» MATERIAL FOR THIS EXERCISE
# # # # #
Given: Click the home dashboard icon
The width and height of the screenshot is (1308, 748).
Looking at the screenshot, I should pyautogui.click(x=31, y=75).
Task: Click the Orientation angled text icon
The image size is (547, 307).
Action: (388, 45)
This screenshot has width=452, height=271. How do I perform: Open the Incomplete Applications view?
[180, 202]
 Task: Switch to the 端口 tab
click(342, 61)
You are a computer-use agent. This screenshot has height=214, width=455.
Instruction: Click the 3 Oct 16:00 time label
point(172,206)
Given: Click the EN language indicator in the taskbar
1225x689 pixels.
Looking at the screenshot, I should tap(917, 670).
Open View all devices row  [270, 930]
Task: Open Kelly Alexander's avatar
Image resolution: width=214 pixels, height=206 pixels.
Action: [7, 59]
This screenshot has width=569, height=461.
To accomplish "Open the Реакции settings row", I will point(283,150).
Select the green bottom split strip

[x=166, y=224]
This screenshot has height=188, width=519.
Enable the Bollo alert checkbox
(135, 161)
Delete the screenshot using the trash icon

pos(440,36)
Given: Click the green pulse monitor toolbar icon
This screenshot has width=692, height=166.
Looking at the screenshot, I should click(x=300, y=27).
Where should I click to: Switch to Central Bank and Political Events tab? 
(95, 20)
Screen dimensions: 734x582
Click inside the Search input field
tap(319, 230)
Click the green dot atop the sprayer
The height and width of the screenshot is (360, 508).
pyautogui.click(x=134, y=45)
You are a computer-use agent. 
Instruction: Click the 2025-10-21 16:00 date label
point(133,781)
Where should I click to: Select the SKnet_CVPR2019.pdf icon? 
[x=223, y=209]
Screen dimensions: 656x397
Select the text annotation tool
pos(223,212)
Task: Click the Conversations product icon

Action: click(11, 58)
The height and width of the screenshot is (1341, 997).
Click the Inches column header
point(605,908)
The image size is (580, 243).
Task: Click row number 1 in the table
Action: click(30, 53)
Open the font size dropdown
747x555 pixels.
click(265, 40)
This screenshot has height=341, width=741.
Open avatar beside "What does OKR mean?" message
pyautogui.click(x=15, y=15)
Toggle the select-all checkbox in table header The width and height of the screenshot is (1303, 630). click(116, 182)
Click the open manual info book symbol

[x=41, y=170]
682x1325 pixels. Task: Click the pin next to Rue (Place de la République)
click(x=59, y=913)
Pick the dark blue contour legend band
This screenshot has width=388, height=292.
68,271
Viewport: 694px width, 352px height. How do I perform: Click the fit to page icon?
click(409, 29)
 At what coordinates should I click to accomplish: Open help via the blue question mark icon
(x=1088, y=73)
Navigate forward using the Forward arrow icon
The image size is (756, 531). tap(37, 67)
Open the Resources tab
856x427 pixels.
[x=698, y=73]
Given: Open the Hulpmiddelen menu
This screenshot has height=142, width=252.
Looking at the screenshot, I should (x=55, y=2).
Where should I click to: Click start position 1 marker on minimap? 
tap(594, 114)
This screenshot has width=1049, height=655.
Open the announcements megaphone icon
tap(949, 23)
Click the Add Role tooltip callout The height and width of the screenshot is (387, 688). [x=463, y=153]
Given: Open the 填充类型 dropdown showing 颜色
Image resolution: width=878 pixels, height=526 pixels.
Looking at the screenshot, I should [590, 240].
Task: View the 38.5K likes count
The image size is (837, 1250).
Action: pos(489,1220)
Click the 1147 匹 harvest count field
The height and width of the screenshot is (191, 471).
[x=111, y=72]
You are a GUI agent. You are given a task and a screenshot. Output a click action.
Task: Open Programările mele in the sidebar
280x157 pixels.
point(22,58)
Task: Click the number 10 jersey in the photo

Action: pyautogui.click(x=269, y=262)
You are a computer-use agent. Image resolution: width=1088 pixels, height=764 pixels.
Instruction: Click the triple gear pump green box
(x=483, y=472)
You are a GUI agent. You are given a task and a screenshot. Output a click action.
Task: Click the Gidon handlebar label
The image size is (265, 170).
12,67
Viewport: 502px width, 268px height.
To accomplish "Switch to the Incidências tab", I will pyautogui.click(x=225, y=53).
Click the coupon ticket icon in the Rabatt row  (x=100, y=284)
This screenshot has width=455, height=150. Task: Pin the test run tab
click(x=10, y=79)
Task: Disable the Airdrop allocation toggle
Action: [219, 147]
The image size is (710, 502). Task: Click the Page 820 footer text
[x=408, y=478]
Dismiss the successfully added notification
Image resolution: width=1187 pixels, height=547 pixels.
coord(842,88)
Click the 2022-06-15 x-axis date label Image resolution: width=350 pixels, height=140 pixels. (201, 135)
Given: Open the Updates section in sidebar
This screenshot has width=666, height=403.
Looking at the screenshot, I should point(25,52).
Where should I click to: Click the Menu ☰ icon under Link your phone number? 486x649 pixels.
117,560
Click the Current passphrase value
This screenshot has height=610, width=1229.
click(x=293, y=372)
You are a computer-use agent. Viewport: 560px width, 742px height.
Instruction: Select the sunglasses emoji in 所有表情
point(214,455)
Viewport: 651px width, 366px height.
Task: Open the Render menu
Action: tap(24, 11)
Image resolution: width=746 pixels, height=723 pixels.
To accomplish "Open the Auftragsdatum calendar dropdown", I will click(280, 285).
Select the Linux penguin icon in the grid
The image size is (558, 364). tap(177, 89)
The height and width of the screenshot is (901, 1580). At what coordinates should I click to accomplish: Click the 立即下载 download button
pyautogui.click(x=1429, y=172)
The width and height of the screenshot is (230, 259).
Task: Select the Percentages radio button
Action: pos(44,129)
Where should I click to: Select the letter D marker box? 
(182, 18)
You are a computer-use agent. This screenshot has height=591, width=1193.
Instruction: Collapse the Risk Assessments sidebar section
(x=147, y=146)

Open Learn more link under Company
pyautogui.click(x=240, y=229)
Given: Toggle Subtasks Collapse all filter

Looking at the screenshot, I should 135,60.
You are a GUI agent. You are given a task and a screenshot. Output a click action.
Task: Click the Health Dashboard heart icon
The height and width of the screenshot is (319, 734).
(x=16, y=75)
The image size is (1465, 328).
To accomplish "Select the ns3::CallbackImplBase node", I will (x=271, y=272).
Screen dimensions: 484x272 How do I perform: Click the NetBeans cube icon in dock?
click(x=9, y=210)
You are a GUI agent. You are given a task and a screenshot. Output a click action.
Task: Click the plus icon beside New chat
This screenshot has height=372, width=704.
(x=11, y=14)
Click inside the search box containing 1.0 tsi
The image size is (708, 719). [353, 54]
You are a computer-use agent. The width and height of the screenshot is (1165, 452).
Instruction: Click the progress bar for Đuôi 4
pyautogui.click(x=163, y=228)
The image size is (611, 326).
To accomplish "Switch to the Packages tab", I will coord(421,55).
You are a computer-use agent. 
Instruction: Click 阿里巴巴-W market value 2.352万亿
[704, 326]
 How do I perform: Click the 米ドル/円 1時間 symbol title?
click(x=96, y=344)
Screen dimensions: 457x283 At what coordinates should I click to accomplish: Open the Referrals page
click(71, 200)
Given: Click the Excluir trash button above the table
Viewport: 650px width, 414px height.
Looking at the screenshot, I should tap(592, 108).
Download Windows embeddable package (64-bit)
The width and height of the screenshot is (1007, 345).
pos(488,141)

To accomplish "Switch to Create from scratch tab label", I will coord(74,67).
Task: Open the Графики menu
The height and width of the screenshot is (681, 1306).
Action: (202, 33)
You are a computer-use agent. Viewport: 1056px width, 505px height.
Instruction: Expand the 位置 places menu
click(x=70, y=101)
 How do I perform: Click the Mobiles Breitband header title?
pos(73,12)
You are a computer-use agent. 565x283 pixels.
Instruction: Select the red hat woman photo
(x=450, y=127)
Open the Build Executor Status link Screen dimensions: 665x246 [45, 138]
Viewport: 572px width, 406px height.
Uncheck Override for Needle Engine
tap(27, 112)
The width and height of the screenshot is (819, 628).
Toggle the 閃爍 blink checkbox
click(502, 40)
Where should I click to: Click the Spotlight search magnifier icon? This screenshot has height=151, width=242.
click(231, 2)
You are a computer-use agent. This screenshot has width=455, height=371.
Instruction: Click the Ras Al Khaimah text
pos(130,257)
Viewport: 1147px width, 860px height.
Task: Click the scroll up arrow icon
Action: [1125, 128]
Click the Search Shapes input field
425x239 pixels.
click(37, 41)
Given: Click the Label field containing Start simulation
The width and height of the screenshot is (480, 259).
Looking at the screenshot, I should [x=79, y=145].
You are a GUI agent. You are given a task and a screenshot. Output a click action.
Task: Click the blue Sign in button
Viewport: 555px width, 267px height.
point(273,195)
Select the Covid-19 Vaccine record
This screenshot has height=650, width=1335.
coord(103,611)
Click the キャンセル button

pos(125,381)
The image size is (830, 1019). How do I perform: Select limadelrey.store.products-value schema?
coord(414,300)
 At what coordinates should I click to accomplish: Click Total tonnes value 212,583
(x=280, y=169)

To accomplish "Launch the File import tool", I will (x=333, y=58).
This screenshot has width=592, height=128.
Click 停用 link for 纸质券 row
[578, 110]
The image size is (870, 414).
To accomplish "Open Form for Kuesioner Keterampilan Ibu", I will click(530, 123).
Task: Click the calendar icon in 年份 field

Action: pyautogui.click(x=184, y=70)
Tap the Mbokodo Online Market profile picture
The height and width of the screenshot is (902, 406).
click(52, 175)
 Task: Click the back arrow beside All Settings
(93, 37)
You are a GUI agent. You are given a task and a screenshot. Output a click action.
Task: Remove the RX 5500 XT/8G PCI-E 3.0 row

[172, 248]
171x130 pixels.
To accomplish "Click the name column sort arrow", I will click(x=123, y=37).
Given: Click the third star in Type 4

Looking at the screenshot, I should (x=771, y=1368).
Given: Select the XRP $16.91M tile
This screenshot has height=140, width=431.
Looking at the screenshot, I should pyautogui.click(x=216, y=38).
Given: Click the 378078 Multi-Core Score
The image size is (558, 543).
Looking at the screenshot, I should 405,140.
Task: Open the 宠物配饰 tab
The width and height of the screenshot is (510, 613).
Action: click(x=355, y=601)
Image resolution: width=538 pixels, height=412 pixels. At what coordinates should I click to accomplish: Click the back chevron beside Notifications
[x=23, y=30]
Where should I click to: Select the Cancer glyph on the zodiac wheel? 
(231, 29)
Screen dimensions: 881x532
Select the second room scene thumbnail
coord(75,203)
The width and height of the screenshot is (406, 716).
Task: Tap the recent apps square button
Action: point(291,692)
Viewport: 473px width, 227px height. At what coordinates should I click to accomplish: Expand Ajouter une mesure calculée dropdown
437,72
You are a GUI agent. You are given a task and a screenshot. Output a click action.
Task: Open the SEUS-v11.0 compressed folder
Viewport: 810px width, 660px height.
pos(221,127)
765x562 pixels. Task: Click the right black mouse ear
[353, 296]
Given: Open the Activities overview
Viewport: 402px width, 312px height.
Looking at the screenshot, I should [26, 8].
# # # # #
» EXERCISE
Could you restate word for word the lines above from the one containing "How do I perform: Click the Mobiles" through the one containing "Viewport: 572px width, 406px height.", both included, and nothing else?

» SOLUTION TO THE EXERCISE
 How do I perform: Click the Mobiles Breitband header title?
pos(73,12)
You are a computer-use agent. 565x283 pixels.
Instruction: Select the red hat woman photo
(x=450, y=127)
Open the Build Executor Status link Screen dimensions: 665x246 [45, 138]
Viewport: 572px width, 406px height.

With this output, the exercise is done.